What is Doubt about? Fundamentally, it’s not about anything particularly Catholic, or any mundane detail of the mortal world for that matter. That would be the “parable” side of the play’s original title, Doubt: A Parable. Both the play and the movie are about a much more universal dilemma that plagues any system of beliefs: that certainty, or “faith,” is an emotion — a particularly strong one at that — that fundamentally concerns itself with factual matters. Rather than be a roadblock to certainty, doubt is actually what provides faith’s engine. A stronger, absolute conviction better allows you to avoid the pain of uncertainty, which, on a mortal level, is the pain of being alive.
That struggle is tested is tested in a variety of ways by every character in Doubt (except for the gloriously ignorant children) as the possibility of a priest molestation case is raised. There’s no evidence for or against it, but the faith behind either point of view is absolute, irrefutable, and entirely a product of the circumstances. The fact that John Patrick Shanley could reduce that crisis of faith to characters — without making those characters archetypes — is what makes Doubt one of this generation’s greatest dramas. With everyone in both the theater and cinematic world worried about adapting the play to film, we should thank our lucky stars that, no matter what problems in adaptation take place, that core struggle is not lost in translation.

Source material:

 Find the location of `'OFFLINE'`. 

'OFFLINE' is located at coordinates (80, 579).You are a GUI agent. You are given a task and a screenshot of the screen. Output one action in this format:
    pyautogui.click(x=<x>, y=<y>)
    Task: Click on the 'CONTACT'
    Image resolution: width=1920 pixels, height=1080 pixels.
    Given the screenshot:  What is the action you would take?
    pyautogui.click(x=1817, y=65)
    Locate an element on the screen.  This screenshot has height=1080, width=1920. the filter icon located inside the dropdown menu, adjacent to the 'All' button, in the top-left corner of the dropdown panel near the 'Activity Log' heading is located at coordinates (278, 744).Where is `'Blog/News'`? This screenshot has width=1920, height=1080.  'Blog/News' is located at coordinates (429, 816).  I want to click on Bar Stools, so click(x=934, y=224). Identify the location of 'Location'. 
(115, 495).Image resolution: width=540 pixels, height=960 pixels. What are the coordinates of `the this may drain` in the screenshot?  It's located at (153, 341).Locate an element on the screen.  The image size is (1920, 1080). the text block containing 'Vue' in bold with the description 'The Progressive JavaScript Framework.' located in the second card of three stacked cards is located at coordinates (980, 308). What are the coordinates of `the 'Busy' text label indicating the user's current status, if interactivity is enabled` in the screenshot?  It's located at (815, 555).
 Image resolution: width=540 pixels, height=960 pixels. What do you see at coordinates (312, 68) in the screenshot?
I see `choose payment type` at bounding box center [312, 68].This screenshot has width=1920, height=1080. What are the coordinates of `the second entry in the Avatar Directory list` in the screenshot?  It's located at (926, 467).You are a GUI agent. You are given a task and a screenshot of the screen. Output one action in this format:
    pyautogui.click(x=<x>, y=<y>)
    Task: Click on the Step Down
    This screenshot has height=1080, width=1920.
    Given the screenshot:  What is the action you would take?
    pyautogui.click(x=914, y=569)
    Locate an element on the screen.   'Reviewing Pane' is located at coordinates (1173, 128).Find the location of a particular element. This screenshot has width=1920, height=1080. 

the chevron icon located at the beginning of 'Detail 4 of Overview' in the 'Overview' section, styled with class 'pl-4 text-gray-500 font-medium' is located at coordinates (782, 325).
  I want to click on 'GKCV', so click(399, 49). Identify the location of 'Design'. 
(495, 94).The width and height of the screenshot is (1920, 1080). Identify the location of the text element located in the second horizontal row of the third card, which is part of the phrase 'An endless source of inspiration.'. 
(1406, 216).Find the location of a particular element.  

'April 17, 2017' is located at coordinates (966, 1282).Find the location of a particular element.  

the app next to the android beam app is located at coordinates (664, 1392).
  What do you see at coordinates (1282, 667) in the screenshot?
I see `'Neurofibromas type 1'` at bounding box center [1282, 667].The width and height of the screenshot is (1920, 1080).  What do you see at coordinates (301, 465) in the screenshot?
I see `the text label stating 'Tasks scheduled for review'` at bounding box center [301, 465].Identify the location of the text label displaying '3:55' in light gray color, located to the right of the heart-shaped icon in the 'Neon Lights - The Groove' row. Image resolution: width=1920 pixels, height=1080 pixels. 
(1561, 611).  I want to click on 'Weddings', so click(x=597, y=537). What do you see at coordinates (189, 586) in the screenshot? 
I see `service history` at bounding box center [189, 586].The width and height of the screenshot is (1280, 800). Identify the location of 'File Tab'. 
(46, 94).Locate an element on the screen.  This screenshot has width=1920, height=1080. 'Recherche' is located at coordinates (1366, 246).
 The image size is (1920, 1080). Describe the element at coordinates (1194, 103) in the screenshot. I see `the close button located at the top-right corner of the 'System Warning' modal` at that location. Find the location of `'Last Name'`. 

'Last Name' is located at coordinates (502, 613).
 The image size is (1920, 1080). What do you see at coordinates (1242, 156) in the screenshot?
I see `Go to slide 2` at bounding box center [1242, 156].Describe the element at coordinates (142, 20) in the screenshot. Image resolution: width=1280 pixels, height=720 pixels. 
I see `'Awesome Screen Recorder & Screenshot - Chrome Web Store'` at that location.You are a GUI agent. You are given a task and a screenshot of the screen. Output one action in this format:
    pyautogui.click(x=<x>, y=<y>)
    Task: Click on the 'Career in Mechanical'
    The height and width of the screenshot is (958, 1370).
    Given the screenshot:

Study questions:
[A] In the text on Doubt, translate this sentence into Spanish: "Rather than be a roadblock to certainty, doubt is actually what provides faith's engine."
[B] Continue the text on Doubt from its last sentence.

Task results:
[A] En lugar de ser un obstáculo para la certeza, la duda es en realidad lo que le proporciona a la fe su motor.

[B]
One of the inevitabilities of adapting the play to film is that the specific setting of Doubt, the “parable” side of the story, will inevitably grow more dominant. That same problem turned the adaptation of Wit, another intellectually astute Pulitzer Prize-winning play, into a film that would better be named Cancer. Here, John Patrick Shanley, who directs his own screenplay adaptation, turns Doubt into something of a post-Vatican II period piece. Sister Aloysius (Meryl Streep) is a hard-ass stereotypical Catholic school principal nun, and Father Flynn (Philip Seymour Hoffman) is the hotshot, progressive young priest who smokes, takes three lumps of sugar with his tea, and most egregiously, writes with a ballpoint pen. To a modern day audience, the general politics will immediately endear the audience to Father Flynn.